In a study conducted by the University of Notre Dame, researchers attempted to explore whether social networking sites have an effect on young adults’ religious patterns and thought processes.

The constant uploading and sharing of information through social networking sites exposes young adults to a plethora of beliefs, ideas and practices. The research findings indicate that those who abstain from social media have a higher chance of attending regular church services. At the same time, those who report being active on social media attend regular church services less.

“There are so many ideas out there. If someone isn’t grounded or doesn’t know exactly who they are, it’s hard,” Mohamed said. “In this day and age, we’re fed way more ideas and information than any other generation before us. Is what you see on the media true? Is it biased? Unbiased? Who knows.”

According to the same study, another factor that potentially contributes to the increasingly non-religious nature of young adults is the fear of judgement and criticism. In an era where social issues like gender equality, same-sex marriage, abortion and more are generally defended by strong opinions, young adults may fear committing to a single religion because they don’t want to be viewed as intolerant or narrow-minded. Some young adults have adopted an open mindset by becoming “spiritual tinkerers,” or individuals who take parts of various religions to customize their ideal sense of spirituality. 

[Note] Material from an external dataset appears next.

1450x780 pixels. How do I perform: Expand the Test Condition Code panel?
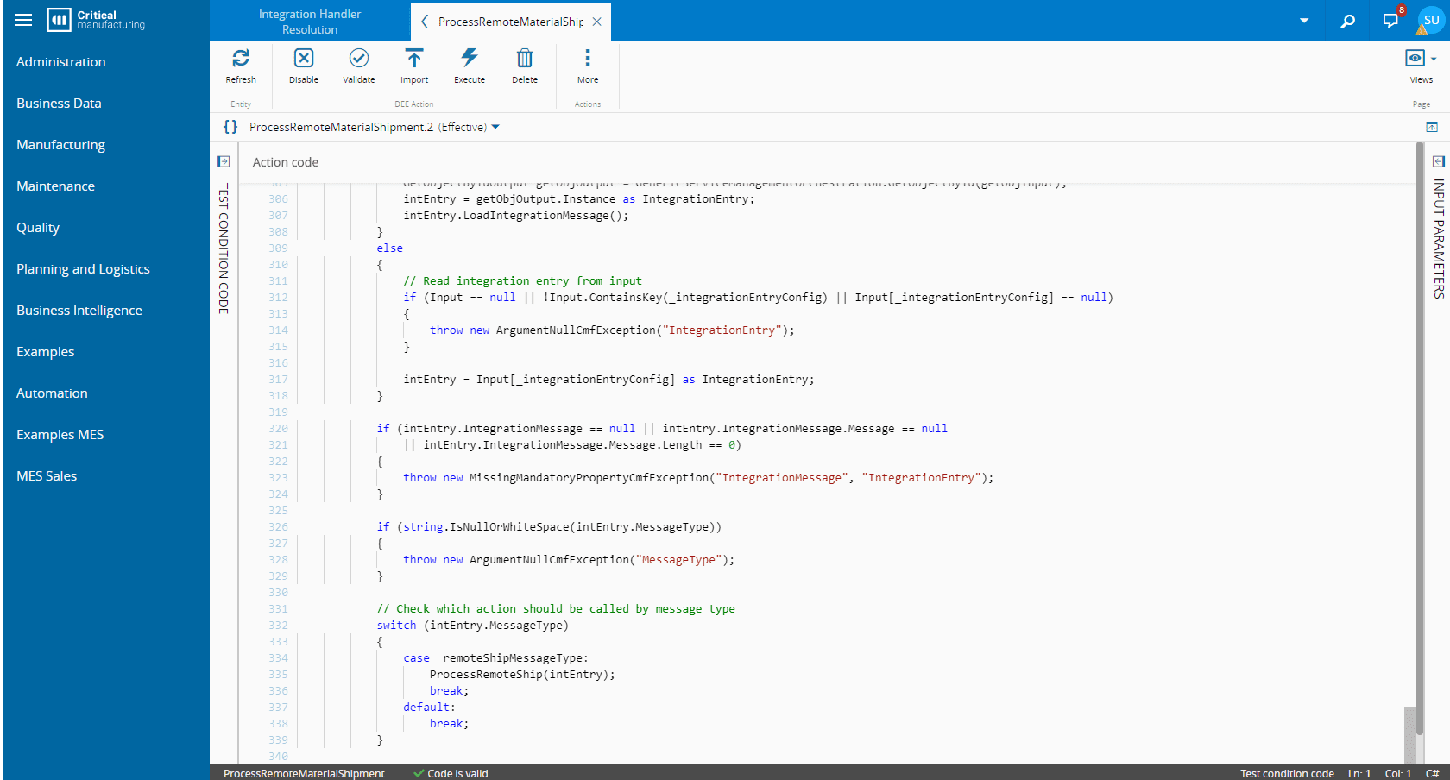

Mikhail Ahmed was raised by Somalian parents in a conservative Muslim household. Although the University of Utah student considers himself to be a devout Muslim, he said he is aware of the fear some young adults face when committing themselves to one belief.

“Throughout history, we’ve seen how oppressive religion could be. People have been questioning what religion has done for them, that it’s man-made and doubtful. They don’t want their life to be bound by what they see as a set of rules and restrictions,” Ahmed said.

Despite research indicating the decline of religious devotion among millennials, there are those who continue to stand firm in their faith as they strive to maintain their religious beliefs and practices. 

Maintaining the faith of millennials

Junee Castro has served as the director of Youth and Young Adult Ministry for the Roman Catholic Diocese in Salt Lake City for three years. She oversees 48 parishes in Utah including 23 youth groups and three young adult ministries. The diocese keeps its millennials active through various programs and activities including rallies, youth congress, opportunities for confession and reconciliation, field days, worship, adoration services and young adult retreats. Castro said she has seen a different reality from the research suggesting millennials are less religious.

“The youth and young adults are willing to help, to volunteer and support, and be engaged. They aren’t afraid to share their faith experience with their peers,” Castro said. “Being involved in our activities helps us continue to grow in the faith, in what we believe and what we stand for.” 

Imam Yasir is a spiritual leader for the Islamic Society of Greater Salt Lake. The organization he oversees works to serve the youth and young adults in the Muslim community. Every week, they hold a Sunday school for boys and girls of all ages, giving them the chance to study religious texts and become well-versed in Islamic doctrine. An important part of their teachings involves focusing outward and developing the skills to better serve the community. During the week of Ramadan, they gather each night’s leftover meals and take them to the homeless shelter. 

“These weekly programs help these young people make sense of their surroundings and become better civic leaders in their own regard. It also helps them to find meaning and address challenges they may be facing in their daily life,” Yasir said.

Strengthening religious youth and young adults is also a priority for the leaders of the First Baptist Church of Provo. Pastor James Thompson shared that a lot of emphasis is placed on reinforcing the home structure and encouraging families to be engaged in maintaining faith commitments in the household. 

“The main vehicle is through the home. We gear towards preparing the parents to continue the areas of study and spiritual growth within the home,” Thompson said.

The principles of home-centered learning taught in the First Baptist Church of Provo can help young people find commonality with other religions. It was in the home that Ahmed first learned about God. 

“As a Muslim, it’s having this idea of placing God before anything else. Something you just ask yourself is, ‘What’s worth more? God or this?’” Ahmed said. “It’s this whole idea that God is watching over you, that he’s always hearing, aware and well-acquainted with what’s going on in your life.” 

As Ahmed looks toward the future, he said his hope is that Islam becomes more developed in the community and that the stereotypes painting Muslims as violent extremists fade away.  

“I hope people will start to believe we’re good people by nature. We belong here, and we have just as much of a right being Muslim and American (as other citizens),” Ahmed said.

It’s this hope and vision for the future that keeps Ahmed strong in his faith and unites him with other young believers to make up the rising generation of faith holders.